Technical thoughts about those sealed cameras
The camera's seal should be fragile. When it's broken (~ when there is any slight shift in gas pressure or membrane conductivity, when the components move, when the unpredictable, randomly chosen build parameters fall out of calibration), the camera's registered private key will be thoroughly destroyed, with a flash of UV, current, and, ideally, magnesium fire, so that it cannot be extracted and used to produce false signatures. It may be common for these cameras to fail spontaneously. We can live with that. Core components of cameras will mostly only continue to get cheaper.
I wish I could discuss practical processes for ensuring, through auditing, that the cameras' private keys are being kept secret during manufacture. We will need to avoid a situation where manufacturing rights are limited to a small few and the price of authorised sealed cameras climbs up into unaffordable ranges, making them inaccessible to the public and to smaller news agencies, but I don't know enough about the industrial process to discuss that.

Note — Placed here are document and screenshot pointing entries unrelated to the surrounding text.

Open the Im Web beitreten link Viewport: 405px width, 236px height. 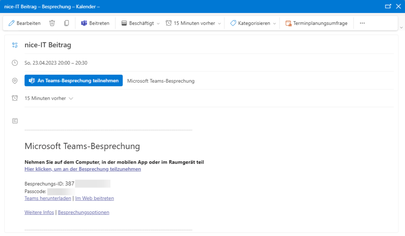(95, 198)
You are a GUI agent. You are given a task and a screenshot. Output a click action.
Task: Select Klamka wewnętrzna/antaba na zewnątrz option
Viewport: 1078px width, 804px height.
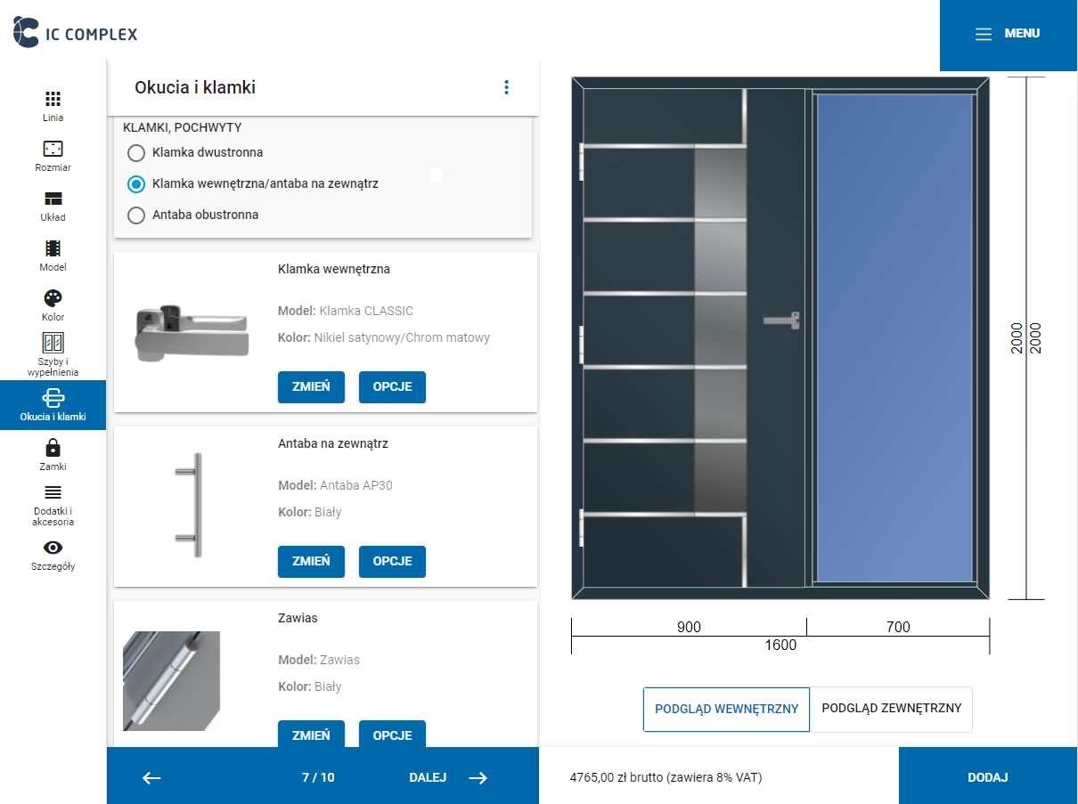(x=136, y=184)
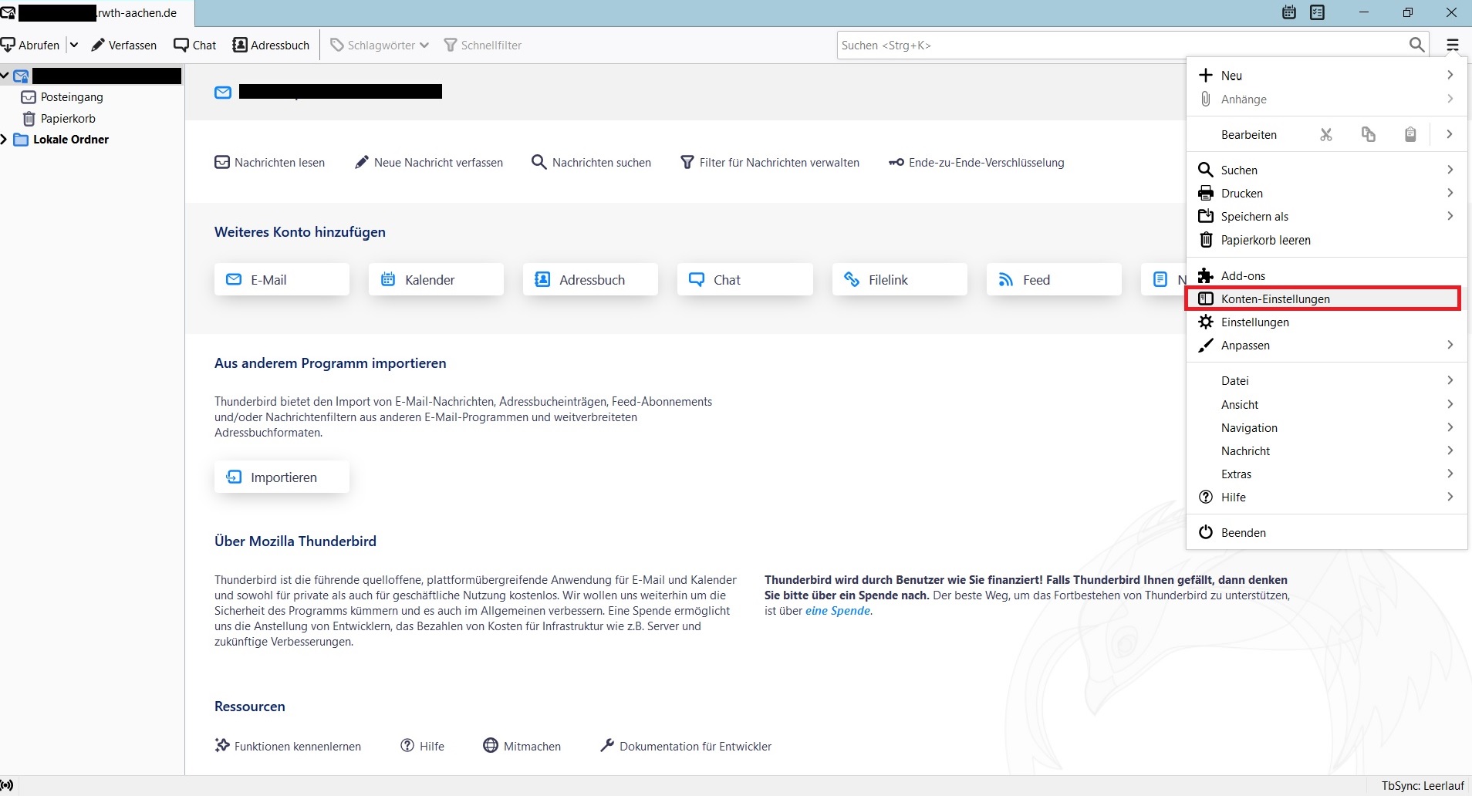Click Verfassen to write new message
Image resolution: width=1472 pixels, height=796 pixels.
(123, 45)
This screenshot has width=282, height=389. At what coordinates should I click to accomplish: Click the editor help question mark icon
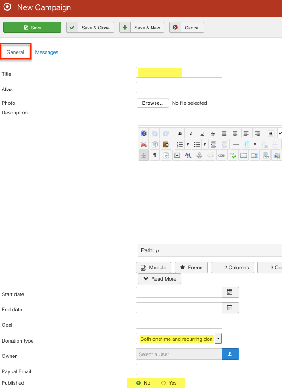point(144,133)
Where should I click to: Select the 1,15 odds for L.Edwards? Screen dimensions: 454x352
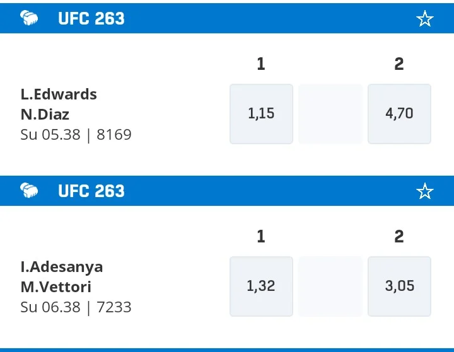click(x=261, y=114)
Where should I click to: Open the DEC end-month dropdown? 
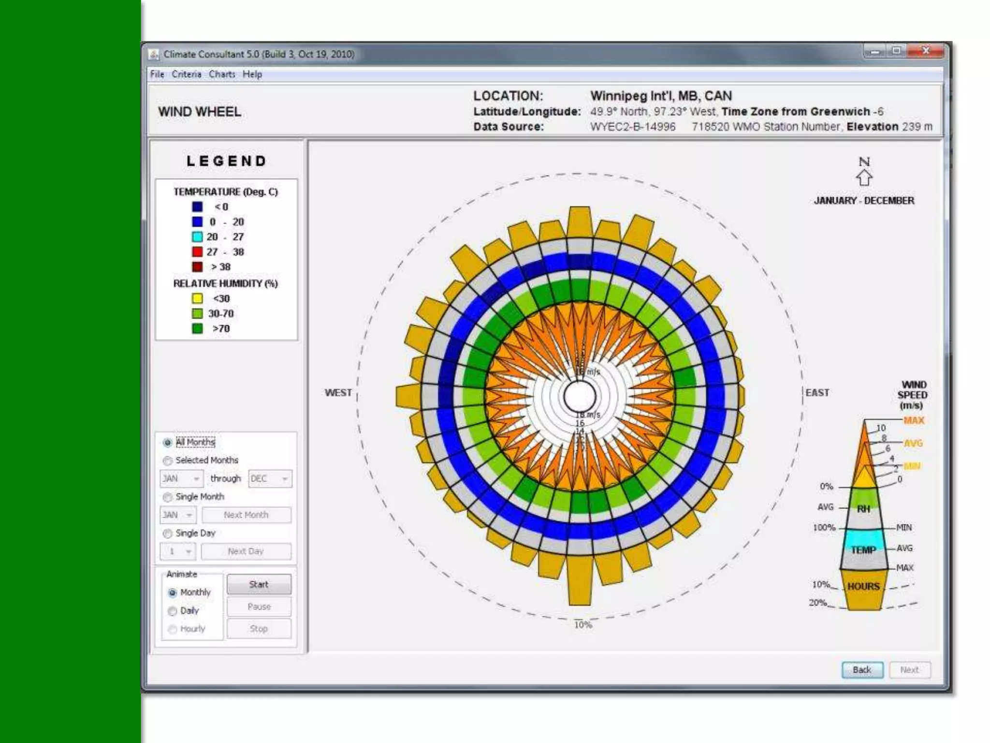point(270,479)
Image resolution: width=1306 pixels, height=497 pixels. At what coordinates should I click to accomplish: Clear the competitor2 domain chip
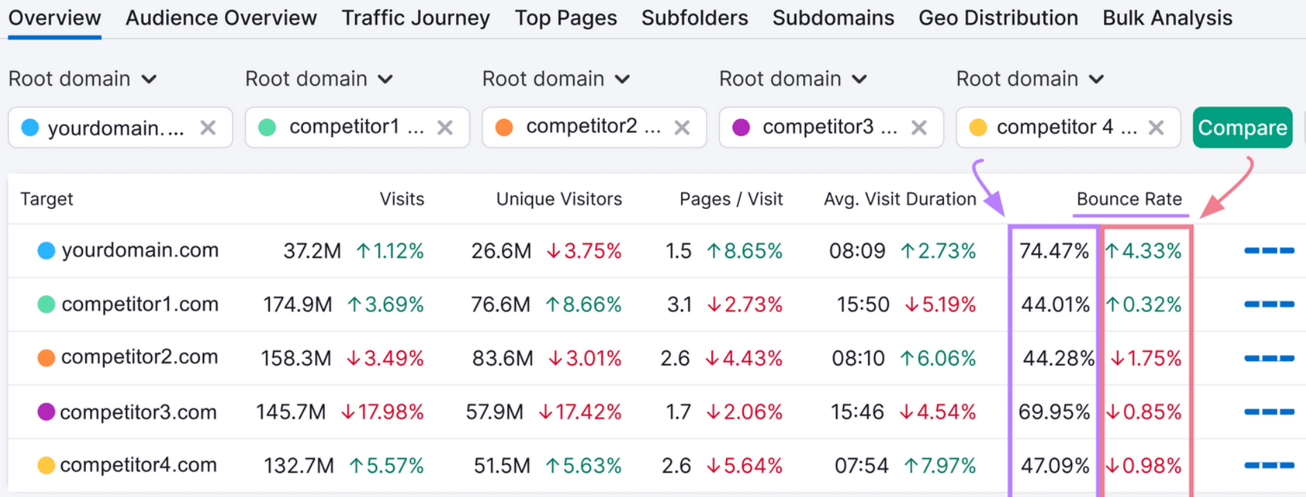click(x=682, y=128)
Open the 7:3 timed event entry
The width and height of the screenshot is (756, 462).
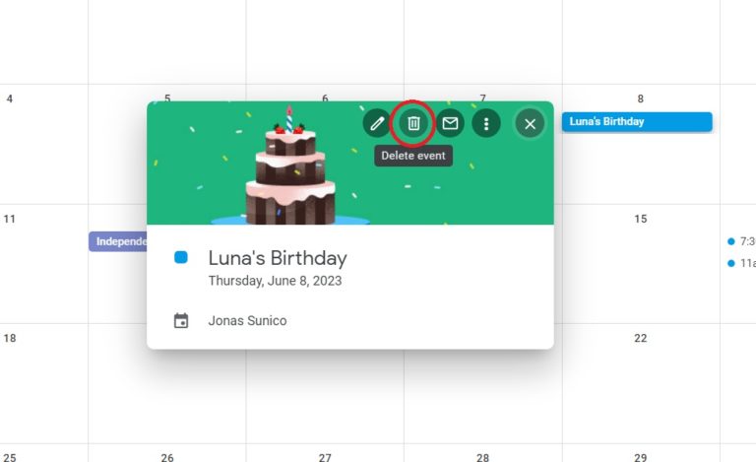click(x=741, y=241)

(Edit: It occurs to me that the manufacturing process would not have to inject a private key from the outside, they would never need to be given access to the private key at all. Sealed camera components can be given a noise generation module to generate their key themselves after manufacture is complete. They can then communicate their public key to the factory, and it will be publicly registered as one of the manufacturer's cameras. Video signatures can be verified by finding their pubkey in the manufacturer's registry.)
There's an attack I'm not sure how to address, too. Very high-resolution screens and lenses could be used to show a sealed camera a scene that doesn't exist. The signature attests that the camera genuinely sees it, but it still isn't real. I'll name it the Screen Illusion Analogue Hole Attack (SIAHA).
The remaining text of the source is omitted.